Collected data
######

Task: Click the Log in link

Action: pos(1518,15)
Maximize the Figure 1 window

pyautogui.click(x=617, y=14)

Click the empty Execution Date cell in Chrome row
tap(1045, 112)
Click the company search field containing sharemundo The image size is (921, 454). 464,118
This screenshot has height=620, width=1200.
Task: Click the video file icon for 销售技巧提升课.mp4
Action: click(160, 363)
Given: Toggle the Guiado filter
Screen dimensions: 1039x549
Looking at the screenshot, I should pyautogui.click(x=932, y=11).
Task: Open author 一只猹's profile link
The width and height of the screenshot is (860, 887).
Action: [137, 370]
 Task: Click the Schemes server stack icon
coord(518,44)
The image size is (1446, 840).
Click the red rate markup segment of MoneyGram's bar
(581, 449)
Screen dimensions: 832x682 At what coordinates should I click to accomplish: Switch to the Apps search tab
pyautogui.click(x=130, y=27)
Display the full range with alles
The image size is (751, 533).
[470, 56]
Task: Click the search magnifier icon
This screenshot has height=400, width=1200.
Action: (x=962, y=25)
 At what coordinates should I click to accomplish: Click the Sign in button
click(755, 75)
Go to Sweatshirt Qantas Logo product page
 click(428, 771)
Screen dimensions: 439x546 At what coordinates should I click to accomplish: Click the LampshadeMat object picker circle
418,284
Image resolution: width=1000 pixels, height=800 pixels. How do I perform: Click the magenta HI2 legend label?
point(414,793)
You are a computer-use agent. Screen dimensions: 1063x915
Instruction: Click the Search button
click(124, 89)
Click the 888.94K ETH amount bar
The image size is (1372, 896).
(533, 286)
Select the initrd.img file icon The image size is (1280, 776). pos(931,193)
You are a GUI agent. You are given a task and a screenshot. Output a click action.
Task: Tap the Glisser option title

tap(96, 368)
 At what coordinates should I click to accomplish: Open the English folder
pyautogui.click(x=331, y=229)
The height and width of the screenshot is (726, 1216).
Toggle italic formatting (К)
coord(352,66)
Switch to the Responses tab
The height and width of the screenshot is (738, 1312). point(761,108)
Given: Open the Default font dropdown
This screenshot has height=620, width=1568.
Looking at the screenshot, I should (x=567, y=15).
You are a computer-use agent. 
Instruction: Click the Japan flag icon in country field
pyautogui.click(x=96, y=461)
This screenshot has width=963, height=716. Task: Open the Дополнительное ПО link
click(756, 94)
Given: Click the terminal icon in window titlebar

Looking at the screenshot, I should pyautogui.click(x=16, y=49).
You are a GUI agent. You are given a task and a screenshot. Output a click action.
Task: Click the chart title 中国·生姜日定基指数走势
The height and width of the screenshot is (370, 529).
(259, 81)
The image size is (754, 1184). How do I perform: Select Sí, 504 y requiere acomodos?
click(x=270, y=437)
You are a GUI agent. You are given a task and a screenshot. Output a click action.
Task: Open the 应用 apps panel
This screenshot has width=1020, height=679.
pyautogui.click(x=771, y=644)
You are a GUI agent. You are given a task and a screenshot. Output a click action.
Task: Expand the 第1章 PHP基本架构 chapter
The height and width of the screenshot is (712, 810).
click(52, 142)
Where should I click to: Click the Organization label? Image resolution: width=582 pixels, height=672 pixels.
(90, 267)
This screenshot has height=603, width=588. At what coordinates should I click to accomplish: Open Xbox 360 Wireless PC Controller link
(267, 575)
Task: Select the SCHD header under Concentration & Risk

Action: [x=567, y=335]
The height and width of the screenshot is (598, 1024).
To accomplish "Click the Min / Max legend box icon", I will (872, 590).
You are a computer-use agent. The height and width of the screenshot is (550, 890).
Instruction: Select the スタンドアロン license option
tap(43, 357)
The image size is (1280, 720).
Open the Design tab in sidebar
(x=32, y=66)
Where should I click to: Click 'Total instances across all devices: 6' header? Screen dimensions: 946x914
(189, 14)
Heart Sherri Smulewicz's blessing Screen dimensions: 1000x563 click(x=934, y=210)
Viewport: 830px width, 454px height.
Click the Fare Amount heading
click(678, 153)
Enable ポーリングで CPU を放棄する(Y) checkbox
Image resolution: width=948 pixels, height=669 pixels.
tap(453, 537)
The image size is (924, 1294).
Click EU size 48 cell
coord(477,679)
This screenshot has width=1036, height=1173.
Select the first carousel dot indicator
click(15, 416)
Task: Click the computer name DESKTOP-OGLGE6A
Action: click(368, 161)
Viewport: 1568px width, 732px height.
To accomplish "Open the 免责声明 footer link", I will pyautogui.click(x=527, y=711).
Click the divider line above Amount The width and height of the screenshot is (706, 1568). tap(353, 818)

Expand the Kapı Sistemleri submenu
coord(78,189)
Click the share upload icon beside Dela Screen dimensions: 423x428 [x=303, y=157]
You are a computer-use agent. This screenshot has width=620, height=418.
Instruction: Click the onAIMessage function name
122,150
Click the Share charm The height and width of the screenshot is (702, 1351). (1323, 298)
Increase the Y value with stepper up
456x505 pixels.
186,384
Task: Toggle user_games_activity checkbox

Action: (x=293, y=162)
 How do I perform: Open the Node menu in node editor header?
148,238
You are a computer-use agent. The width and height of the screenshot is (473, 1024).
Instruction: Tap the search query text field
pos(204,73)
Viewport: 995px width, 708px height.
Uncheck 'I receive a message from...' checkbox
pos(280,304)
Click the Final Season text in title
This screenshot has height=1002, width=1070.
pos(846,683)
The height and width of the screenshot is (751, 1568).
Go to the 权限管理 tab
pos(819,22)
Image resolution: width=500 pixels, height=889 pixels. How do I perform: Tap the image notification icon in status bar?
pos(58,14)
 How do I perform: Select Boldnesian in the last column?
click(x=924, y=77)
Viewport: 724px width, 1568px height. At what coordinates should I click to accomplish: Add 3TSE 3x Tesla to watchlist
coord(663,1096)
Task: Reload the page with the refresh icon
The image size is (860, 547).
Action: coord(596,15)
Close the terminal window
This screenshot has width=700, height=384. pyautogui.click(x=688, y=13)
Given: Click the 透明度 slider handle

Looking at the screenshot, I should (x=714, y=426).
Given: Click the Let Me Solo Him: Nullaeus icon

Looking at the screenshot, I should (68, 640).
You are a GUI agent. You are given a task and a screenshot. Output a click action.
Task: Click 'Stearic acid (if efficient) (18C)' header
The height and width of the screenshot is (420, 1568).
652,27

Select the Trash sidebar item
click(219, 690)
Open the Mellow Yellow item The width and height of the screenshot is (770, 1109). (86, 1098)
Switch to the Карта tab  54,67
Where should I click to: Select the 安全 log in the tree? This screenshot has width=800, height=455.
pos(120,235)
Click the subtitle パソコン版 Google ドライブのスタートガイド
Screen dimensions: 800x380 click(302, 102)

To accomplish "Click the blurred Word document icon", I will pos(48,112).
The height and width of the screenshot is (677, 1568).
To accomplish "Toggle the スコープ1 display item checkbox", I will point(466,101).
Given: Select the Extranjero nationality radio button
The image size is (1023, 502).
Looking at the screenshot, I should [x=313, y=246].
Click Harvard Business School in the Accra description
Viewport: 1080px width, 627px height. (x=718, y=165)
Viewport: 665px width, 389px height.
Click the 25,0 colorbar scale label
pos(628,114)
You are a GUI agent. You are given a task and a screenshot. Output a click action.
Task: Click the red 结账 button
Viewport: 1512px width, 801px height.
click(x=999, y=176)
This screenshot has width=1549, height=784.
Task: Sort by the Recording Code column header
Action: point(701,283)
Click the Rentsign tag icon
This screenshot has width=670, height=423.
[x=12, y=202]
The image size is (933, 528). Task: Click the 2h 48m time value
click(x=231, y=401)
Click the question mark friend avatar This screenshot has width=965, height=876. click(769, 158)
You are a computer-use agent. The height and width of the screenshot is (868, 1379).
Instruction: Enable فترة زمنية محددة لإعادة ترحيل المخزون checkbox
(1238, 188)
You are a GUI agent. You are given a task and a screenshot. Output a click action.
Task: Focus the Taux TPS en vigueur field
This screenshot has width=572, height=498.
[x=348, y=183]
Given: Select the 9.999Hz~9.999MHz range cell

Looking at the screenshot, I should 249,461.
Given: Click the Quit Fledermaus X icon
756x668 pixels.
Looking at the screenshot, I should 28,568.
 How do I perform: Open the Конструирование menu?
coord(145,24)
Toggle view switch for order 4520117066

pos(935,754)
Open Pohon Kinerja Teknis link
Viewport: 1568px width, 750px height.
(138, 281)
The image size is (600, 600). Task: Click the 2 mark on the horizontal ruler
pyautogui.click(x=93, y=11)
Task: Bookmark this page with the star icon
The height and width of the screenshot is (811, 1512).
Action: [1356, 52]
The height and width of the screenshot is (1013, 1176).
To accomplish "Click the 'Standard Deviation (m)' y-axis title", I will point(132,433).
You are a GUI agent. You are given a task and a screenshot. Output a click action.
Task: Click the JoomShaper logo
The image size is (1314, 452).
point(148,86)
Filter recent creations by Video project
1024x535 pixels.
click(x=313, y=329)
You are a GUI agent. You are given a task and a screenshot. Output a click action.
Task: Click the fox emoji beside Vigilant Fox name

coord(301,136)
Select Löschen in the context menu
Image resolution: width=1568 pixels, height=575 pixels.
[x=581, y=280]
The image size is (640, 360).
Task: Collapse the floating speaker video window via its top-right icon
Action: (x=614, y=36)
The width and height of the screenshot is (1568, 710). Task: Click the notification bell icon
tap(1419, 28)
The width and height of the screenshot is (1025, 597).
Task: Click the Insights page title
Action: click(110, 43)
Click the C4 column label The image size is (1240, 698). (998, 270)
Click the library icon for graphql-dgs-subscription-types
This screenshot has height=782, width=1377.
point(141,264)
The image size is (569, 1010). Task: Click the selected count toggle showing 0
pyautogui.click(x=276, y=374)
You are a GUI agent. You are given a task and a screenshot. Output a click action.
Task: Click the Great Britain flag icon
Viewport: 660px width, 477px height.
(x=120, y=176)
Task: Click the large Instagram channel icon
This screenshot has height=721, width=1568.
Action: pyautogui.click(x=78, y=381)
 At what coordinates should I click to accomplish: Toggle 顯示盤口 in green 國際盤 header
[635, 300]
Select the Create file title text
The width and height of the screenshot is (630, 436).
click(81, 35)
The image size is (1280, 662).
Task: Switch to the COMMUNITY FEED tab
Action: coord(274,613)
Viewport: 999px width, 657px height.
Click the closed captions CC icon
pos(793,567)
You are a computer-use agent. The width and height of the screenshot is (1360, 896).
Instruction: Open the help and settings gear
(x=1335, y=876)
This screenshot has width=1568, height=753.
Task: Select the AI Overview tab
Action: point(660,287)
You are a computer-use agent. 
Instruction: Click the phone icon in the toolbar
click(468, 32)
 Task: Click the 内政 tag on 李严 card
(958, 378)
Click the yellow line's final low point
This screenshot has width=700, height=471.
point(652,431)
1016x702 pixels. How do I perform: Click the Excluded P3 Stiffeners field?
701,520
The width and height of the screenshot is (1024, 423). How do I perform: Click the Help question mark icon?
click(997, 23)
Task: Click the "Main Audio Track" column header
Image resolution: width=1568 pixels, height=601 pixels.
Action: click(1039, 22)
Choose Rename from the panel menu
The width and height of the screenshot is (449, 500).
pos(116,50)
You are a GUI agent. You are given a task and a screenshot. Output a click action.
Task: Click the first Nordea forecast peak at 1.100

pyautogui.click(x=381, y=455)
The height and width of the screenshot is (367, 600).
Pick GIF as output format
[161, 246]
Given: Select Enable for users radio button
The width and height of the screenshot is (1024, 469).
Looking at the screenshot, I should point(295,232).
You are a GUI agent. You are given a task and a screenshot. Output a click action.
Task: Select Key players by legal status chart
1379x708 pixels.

######

◆ **PROBLEM TO SOLVE**: The required output is every line above that contains the string "chart".

◆ **WRITTEN RESPONSE**:
Task: Click the chart title 中国·生姜日定基指数走势
Task: Select Key players by legal status chart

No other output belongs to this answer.